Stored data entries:
-----

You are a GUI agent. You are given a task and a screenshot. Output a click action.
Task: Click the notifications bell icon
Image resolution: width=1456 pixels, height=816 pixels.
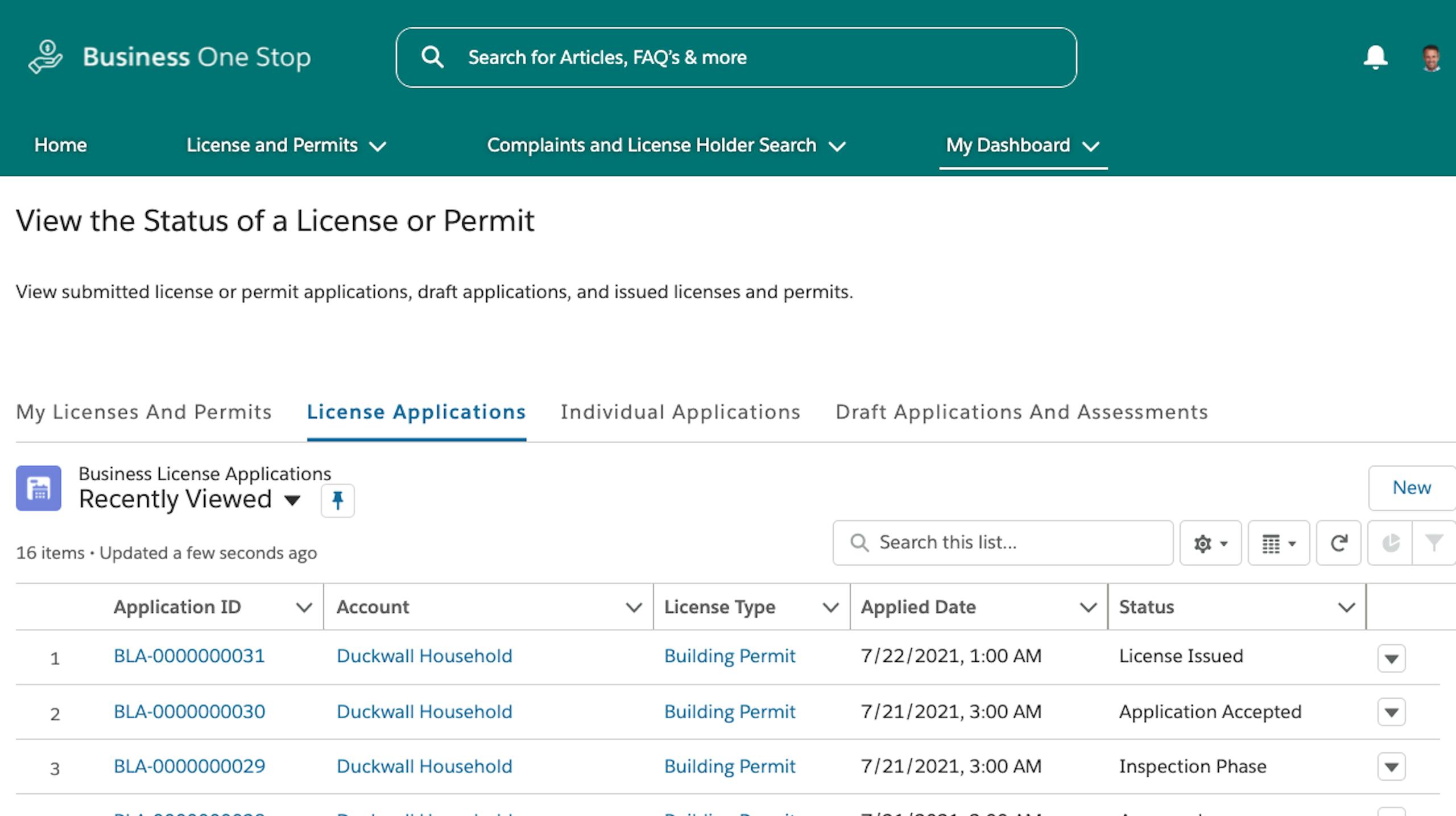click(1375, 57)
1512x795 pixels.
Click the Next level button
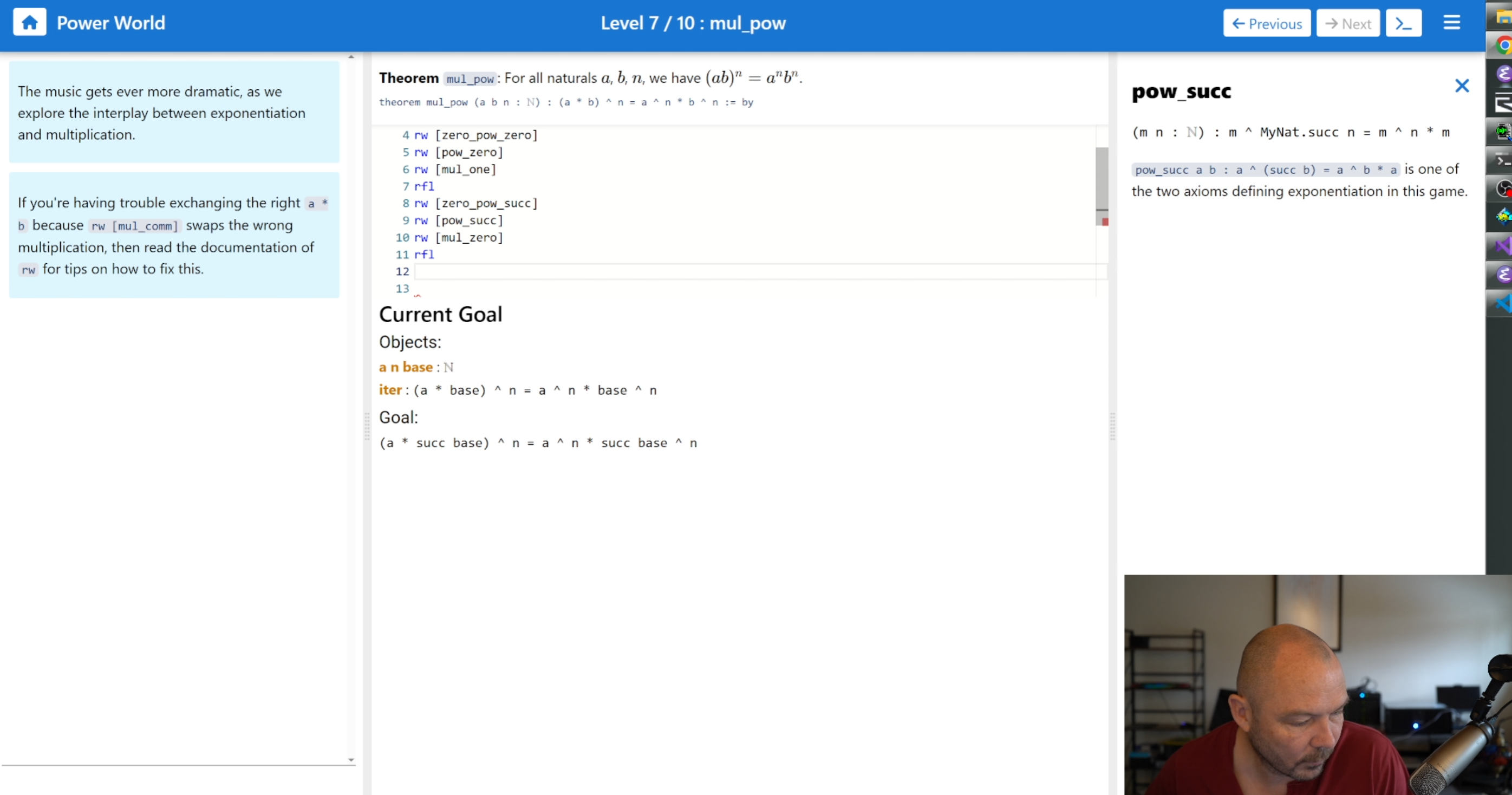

-----

◆ EXERCISE DETAILS
Pick up at the line that holds "Task: Click the notifications bell icon" and restate each line, word for word, through the last line of the entries. Include both end lines but none of the pictures.

◆ EXERCISE SOLUTION
Task: Click the notifications bell icon
Image resolution: width=1456 pixels, height=816 pixels.
click(1375, 57)
1512x795 pixels.
Click the Next level button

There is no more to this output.